Haskell 1.4 and Unicode

1997-11-07 Thread Carl R. Witty

I have some questions regarding Haskell 1.4 and Unicode.  My source
materials for these questions are "The Haskell 1.4 Report" and the
files

ftp://ftp.unicode.org/Public/2.0-Update/ReadMe-2.0.14.txt   
  and
ftp://ftp.unicode.org/Public/2.0-Update/UnicodeData-2.0.14.txt

It's possible that question 2 below would be resolved if I actually
read the Unicode book; if so, I apologize in advance.

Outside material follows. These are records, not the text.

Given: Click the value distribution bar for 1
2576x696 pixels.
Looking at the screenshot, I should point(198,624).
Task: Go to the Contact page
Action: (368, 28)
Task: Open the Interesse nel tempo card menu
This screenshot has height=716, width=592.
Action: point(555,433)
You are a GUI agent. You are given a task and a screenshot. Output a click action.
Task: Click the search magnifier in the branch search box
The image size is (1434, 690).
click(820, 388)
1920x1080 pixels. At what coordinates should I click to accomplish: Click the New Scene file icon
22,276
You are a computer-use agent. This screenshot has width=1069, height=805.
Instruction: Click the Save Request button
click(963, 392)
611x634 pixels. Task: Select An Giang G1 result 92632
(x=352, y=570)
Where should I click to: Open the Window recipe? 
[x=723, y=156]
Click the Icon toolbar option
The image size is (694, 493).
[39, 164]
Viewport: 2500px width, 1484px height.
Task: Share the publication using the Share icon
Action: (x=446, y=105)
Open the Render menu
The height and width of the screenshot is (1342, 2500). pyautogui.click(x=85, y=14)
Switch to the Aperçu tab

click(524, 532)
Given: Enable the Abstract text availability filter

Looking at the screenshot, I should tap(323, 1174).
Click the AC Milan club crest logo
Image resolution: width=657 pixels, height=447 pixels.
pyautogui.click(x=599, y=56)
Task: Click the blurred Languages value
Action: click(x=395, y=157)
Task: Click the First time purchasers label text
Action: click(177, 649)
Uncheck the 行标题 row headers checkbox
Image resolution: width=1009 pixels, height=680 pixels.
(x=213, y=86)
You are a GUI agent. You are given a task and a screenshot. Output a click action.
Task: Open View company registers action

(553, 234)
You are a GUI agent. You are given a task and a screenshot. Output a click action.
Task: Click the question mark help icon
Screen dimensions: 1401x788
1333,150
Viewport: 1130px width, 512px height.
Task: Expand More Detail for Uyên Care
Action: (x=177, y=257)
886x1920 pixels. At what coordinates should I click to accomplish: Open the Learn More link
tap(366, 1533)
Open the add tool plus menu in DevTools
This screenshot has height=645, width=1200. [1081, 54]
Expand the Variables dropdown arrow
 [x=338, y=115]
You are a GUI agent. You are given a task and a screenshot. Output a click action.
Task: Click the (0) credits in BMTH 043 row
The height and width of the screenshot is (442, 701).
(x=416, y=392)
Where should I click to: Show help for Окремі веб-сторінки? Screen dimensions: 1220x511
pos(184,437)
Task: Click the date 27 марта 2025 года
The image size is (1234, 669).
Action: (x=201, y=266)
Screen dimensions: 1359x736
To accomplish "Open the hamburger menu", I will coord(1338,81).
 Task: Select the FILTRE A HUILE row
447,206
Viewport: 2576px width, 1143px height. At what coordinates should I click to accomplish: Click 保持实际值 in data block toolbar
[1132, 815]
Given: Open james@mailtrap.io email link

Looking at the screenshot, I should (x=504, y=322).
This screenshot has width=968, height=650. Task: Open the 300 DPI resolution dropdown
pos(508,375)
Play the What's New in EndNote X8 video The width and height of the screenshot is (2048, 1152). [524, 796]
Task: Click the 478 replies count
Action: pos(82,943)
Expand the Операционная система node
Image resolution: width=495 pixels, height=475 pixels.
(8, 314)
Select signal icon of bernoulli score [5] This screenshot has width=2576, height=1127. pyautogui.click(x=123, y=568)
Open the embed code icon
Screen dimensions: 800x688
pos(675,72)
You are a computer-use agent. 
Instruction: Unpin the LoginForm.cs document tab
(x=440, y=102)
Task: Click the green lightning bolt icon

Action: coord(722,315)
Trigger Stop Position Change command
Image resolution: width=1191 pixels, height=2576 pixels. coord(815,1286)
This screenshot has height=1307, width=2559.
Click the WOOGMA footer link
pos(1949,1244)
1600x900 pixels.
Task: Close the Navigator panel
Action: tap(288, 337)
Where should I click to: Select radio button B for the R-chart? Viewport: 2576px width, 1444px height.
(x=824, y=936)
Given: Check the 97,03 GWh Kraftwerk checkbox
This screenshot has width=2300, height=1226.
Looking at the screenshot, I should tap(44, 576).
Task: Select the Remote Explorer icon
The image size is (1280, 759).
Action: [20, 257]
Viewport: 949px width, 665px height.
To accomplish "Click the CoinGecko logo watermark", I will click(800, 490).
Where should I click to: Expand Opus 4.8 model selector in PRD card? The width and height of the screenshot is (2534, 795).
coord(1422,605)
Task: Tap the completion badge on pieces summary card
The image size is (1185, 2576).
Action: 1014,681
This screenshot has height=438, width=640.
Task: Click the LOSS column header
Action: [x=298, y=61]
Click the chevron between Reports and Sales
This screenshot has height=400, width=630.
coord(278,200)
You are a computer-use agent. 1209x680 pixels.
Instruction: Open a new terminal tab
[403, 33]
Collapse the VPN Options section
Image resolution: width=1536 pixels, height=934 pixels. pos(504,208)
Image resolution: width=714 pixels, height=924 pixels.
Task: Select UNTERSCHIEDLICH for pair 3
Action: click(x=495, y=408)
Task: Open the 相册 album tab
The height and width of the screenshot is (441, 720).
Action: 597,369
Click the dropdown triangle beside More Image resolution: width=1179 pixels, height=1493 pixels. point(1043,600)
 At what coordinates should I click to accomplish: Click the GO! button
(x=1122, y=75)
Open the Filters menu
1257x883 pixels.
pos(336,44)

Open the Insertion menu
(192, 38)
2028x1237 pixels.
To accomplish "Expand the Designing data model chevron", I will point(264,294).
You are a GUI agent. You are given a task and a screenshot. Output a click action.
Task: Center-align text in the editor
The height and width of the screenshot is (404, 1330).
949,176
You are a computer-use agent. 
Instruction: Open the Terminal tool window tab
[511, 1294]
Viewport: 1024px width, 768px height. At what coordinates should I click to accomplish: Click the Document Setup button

1) I assume that layout processing occurs after Unicode preprocessing;
otherwise, you can't even find the lexemes.  If so, are all Unicode
characters assumed to be the same width?

2) The Report uses the following classes of characters:
uniWhite - any UNIcode character defined as whitespace
nonbrkspc ???
UNIsmall - any Unicode lowercase letter
UNIlarge - any uppercase or titlecase Unicode letter
UNIsymbol - Any Unicode symbol or punctuation
UNIdigit - A Unicode numberic

The file ReadMe-2.0.14.txt above defines the following classes of
characters:

Normative
Mn = Mark, Non-Spacing
Mc = Mark, Spacing Combining
Me = Mark, Enclosing

Nd = Number, Decimal Digit
Nl = Number, Letter
No = Number, Other

Zs = Separator, Space
Zl = Separator, Line
Zp = Separator, Paragraph

Cc = Other, Control
Cf = Other, Format
Cs = Other, Surrogate
Co = Other, Private Use
Cn = Other, Not Assigned

Informative
Lu = Letter, Uppercase
Ll = Letter, Lowercase
Lt = Letter, Titlecase
Lm = Letter, Modifier
Lo = Letter, Other

Pc = Punctuation, Connector
Pd = Punctuation, Dash
Ps = Punctuation, Open
Pe = Punctuation, Close
Po = Punctuation, Other

Sm = Symbol, Math
Sc = Symbol, Currency
Sk = Symbol, Modifier
So = Symbol, Other

It's not obvious how the Unicode-defined classes map onto the classes
in the Report.  My guess is:

uniWhite == classes Zs, Zl, Zp
UNIsmall == class Ll
UNIlarge == classes Lu, Lt
UNIsymbol == classes Sm, Sc, Sk, So
UNIdigit == classes Nd, Nl, No
nonbrkspc == "NO-BREAK SPACE" (\h00a0)

However, it would also seem quite reasonable to include class Lo
(which includes things like "Hebrew letter Alef") in UNIsmall or
UNIlarge; and to include some of the Punctuation classes in UNIsymbol.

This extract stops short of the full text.